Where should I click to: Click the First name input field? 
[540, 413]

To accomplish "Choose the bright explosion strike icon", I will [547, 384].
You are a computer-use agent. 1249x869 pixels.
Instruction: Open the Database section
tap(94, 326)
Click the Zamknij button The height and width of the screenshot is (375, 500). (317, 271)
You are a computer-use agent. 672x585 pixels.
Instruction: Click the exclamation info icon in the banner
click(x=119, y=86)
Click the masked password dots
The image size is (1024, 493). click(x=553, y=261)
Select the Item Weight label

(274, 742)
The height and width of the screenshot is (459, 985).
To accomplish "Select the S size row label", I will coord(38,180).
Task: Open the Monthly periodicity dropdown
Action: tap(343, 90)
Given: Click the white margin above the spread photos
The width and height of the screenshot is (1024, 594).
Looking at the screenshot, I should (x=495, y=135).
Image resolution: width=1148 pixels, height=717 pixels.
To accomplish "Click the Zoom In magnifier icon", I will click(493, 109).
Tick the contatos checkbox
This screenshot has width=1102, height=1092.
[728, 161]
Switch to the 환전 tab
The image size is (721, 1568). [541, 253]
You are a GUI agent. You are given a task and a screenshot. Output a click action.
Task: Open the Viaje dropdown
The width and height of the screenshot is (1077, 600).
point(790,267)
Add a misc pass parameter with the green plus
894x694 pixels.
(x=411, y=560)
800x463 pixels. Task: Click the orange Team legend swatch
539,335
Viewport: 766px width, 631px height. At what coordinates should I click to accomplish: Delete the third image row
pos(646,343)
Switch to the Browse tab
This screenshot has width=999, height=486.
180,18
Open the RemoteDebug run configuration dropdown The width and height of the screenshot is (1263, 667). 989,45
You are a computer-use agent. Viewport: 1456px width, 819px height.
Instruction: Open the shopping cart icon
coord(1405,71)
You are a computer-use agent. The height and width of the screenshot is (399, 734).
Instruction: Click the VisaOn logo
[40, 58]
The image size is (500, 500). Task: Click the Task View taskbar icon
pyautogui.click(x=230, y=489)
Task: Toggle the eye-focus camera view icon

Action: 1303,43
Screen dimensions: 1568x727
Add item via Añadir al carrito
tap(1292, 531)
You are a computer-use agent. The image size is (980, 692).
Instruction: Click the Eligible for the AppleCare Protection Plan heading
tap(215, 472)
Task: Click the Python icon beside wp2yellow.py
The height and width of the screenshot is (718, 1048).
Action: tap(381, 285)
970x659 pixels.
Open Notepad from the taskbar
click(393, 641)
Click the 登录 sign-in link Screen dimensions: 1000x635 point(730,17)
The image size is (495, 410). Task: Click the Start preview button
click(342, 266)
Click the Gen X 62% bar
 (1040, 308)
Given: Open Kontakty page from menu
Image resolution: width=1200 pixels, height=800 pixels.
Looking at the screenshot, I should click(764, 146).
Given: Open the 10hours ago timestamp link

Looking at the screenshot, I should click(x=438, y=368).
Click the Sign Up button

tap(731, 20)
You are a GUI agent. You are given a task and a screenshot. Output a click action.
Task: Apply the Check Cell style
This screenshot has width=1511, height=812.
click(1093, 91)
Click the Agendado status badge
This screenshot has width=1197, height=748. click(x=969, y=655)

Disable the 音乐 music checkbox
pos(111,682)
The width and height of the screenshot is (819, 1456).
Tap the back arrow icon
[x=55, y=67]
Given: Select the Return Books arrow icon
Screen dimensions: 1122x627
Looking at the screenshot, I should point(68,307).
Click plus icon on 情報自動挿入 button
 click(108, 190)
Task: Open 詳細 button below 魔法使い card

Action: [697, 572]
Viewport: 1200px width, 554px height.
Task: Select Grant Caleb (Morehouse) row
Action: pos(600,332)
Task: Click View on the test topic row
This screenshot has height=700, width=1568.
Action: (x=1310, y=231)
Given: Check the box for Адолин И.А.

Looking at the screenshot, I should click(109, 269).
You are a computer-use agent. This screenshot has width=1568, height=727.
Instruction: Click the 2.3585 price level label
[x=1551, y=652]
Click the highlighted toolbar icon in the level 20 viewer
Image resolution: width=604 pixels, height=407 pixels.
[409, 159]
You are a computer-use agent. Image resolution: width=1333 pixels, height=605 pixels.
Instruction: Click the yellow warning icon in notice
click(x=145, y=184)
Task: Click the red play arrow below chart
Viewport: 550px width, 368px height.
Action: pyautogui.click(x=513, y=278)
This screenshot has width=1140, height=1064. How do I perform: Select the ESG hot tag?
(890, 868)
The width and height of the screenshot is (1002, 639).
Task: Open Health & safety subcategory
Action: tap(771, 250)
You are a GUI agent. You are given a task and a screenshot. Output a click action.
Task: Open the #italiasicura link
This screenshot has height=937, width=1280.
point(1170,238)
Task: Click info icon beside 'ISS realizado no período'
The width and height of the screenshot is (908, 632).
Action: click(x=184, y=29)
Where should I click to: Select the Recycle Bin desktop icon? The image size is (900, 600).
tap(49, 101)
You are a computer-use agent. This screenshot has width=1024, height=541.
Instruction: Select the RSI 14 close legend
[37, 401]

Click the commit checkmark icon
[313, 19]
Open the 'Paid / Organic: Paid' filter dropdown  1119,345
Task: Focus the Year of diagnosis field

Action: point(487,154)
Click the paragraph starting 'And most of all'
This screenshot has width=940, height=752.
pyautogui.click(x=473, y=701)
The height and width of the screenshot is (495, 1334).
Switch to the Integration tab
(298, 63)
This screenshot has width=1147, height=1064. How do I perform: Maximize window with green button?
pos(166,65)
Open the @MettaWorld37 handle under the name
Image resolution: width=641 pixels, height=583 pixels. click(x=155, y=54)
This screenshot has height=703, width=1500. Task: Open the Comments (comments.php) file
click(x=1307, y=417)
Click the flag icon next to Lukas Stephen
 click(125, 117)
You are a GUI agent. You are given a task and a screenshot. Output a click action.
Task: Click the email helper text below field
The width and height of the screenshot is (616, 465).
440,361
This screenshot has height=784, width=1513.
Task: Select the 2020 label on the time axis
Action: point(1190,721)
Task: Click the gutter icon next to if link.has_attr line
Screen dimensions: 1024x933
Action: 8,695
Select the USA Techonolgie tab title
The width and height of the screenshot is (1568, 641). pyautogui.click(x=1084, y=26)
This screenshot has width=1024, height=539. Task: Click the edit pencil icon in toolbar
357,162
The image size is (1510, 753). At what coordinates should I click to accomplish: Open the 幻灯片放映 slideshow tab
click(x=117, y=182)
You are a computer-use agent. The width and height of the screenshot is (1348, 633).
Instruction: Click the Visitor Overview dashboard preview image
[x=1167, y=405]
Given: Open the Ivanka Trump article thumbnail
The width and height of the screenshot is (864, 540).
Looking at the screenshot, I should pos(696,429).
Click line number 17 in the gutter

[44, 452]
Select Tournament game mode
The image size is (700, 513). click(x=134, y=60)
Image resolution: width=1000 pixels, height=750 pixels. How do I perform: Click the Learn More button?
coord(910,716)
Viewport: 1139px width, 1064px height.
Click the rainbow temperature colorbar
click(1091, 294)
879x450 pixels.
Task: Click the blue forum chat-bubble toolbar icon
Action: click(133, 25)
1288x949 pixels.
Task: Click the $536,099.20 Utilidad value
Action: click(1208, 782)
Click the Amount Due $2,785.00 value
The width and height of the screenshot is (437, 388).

========

| How to complete this task |
Only lines with the word "beside" belong in the answer; copy each of them from the material above.

| Answer |
Task: Click the Python icon beside wp2yellow.py
Task: Click info icon beside 'ISS realizado no período'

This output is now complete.